El 50% de los que hacen infartos cardíacos en el país terminan en insuficiencia o fallo cardiaco, a pesar de que esa complicación puede evitarse en muchos de esos ellos si cuando llegan a las emergencias se le aplicara el medicamento trombolìtico, el cual está disponible en 30 hospitales y es suplido por el Programa de Medicamentos Esenciales (PROMESE).

Esto ocurre, explica el coordinador del Programa Nacional de Reperfusión Coronaria (PRONARCOR), cardiólogo Fulgencio Severino, porque a pesar de contar con la terapia trombolìtica en los hospitales, muchos médicos prefieren referir al paciente a tratamiento de cateterismo, lo que atribuye a “intereses ” que se generan alrededor de esos centros, en lo que pierde un tiempo valioso para el paciente.

El coordinador del PRONARCOR dijo que eso se da con más frecuente en pacientes pobres que son los que van a los hospitales y dijo que solamente en el hospital Salvador B. Gautier cada año hospitalizan 260 pacientes con fallo cardiaco, que llegan de otros centros y tiene un registro de casi 600 pacientes con insuficiencia cardiaca, de los cuales entre el 10 ò 15% son menores de 50 años.

Pide protocolo

El doctor Severino, quien dirige el Servicio de Cardiología del hospital Salvador B. Gautier, demandó de las autoridades de Salud Pública y del Servicio Nacional de Salud (SNS) disponer de un protocolo que establezca que ningún paciente que llegue a un hospital público en tiempo para ser trombolizado, pueda ser sacado para un cateterismo, sin antes aplicarle ese tratamiento.

Dr. Fulgencio Severino.

Dr. Fulgencio Severino.

 

Lamentó que el cateterismo haya generado “un negocio” y que como el trombolítico no da beneficios, se presenta esa dificultad.
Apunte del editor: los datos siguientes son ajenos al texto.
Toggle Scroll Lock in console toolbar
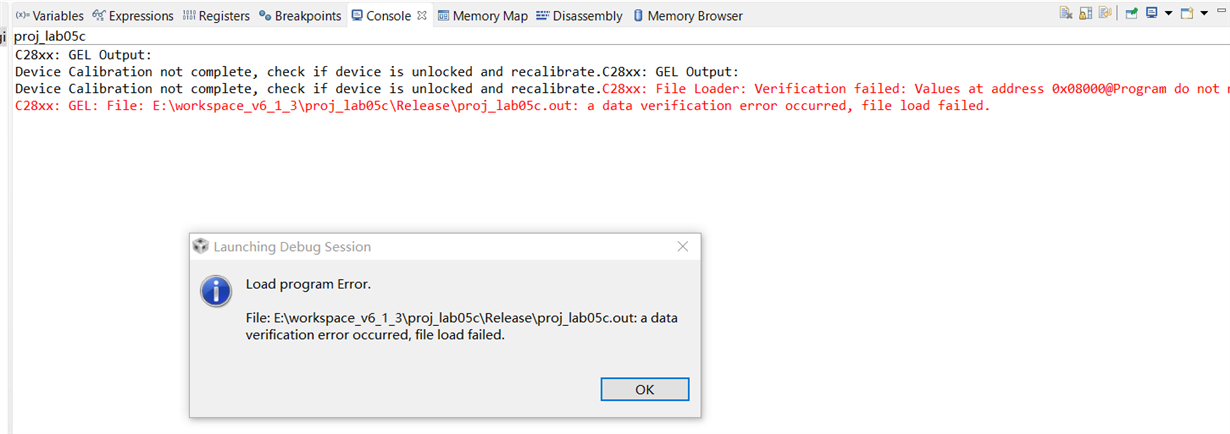This screenshot has width=1230, height=434. [1085, 14]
“Muchas veces tienen al paciente dos y tres horas en el hospital y cuando lo mandan a cateterismo ya se ha perdido mucho tiempo”, dijo Severino entrevistado en el programa 2×3 En Salud. Agregó que los registros que se tienen de los estudios que hacen son que la mayoría de estos pacientes terminan en fallo cardiaco y que de ahí es que viene su preocupación.

Primera causa

Dijo que aunque en República Dominicana se ha mejorado el tratamiento del síndrome coronario agudo, contando el país con más de 15 salas de cateterismo y terapia trombolìtica en 30 hospitales, esta última con el financiamiento de PROMESE, aún la respuesta en el caso del infarto no es la adecuada para reducir las complicaciones.

Señaló que dos de cada tres pacientes que sufren infartos cardiacos son del régimen subsidiado, que se atienden en los hospitales públicos y que allí los médicos, aún teniendo el medicamento suplido, están dejando de trombolizar los pacientes para mandarlo a salas de cateterismo, ya que, señaló, en todo esto se genera negocio.

Fallo cardíaco

“Ahora estamos teniendo una cantidad de pacientes con fallo cardiaco que es alarmante por un mal tratamiento del infarto que es la principal causa. Si ese paciente recibiera el trombolítico a tiempo se pudiera reducir en un 70% ese fallo cardíaco”, asegura el especialista en cardiología.

Señaló que están registrando que el 50% terminan en fallo cardíaco, la cual es una de las complicaciones más graves, porque el paciente se inflama, no puede dormir en su cama sino sentado porque le falta aire, no puede caminar ni para ir al baño porque se cansa.